La propria individualità in che relazione sta – almeno per quello che ti concerne – con la socialità e con l’aggregazione, con la vita sociale? E la diversità d’approccio all’esistere e nel come vivere rispetto alla maggioranza a cosa ti sembra che porti? “Di sicuro, se si desidera essere un danzatore o più in generale una persona che lavora con il proprio corpo, ci sono dei sacrifici che bisogna essere disposti a fare perché esso è il proprio “posto di lavoro”, il proprio tempio e la propria macchina. Detto questo, non è detto che ci sia bisogno di rinunciare a sani rapporti umani… anzi, i veri amici ti amano e ti rispettano per quello che sei e per come vivi – per cui, pur conducendo vite diverse, si riesce benissimo a intrattenere relazioni sociali divertenti. L’importante è non giudicare e non sentirsi giudicati. Ho idea, inoltre, che fare qualche sacrificio per raggiungere obbiettivi sia una grande scuola di vita e sia un modo profondo per conoscersi”.

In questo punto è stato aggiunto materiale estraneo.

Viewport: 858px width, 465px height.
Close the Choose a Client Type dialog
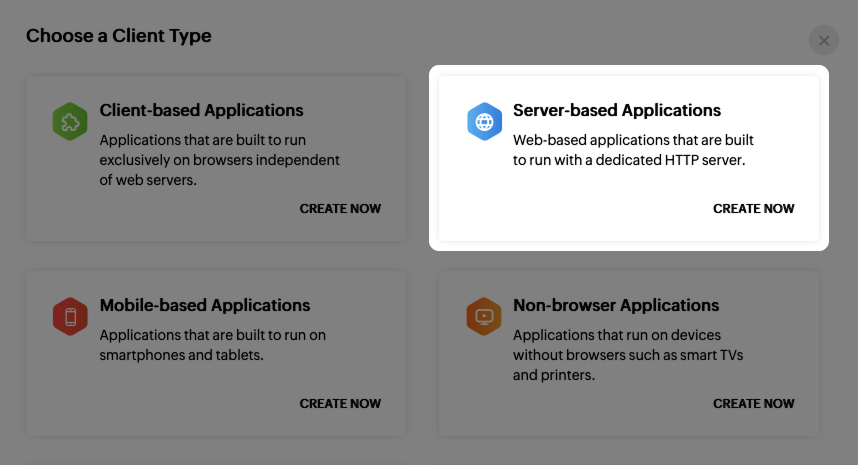pyautogui.click(x=824, y=40)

A proposito di social, con quale finalità li utilizzi [clicca qui https://instagram.com/marco__agostino?igshid=YmMyMTA2M2Y= per accedere al profilo Instagram di Marco Agostino] e come ti pare abbiano impattato nel presente? “Io uso i social network principalmente per promuovere la mia arte, il “lavoro” che faccio… e per far conoscere, almeno in parte, Marco pure come persona (e non soltanto quale professionista). Da un po’ di tempo collaboro con Oxfam Italia Onlus in quanto desidero e dunque cerco di aiutare a migliorare, anche solo di un minimo, la vita di persone che si trovano in alcune serie difficoltà. I social network, in generale, hanno un impatto fortissimo oggi e ciò non soltanto sui giovani. È importante avere qualcosa che realmente si vuole comunicare e non unicamente ostinarsi a postare a prescindere da una qual certa precisa volontà, a prescindere altresì dall’avere contenuti, ovvero pubblicare roboticamente a tutti i costi”.

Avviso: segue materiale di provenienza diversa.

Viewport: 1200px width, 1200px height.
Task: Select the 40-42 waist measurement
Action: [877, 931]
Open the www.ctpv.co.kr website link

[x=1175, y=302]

Ci indichi alcuni libri, alcuni balletti e alcune opere fotografiche, cinematografiche, pittoriche, scultoree che ti hanno particolarmente emozionato e fatto riflettere? “Come libri dico “Le notti bianche” di F. Dostoevskij, “Wabi sabi. La via giapponese a una vita perfettamente imperfetta” di Tomas Navarro e “La sua danza” di Colum McCann. Quale film scelgo “L’ultimo samurai” del regista Edward Zwick, quale scultura “Amore e Psiche” di Antonio Canova e quale foto “Tomoko Uemura in Her Bath” di W. Eugene Smith”.
Infine, prima di salutarci, vuoi rivelarci quali sono i tuoi prossimi progetti e magari anche qualche chicca in anteprima? “In una serata molto interessante, a gennaio, danzerò in “Bella Figura” di J. Kylian e in “Anima Animus” di David Dawson… per me sarà la prima volta in entrambi i pezzi e la prima volta in assoluto che danzerò Dawson – spero, quindi, che ci vedremo per tale occasione”.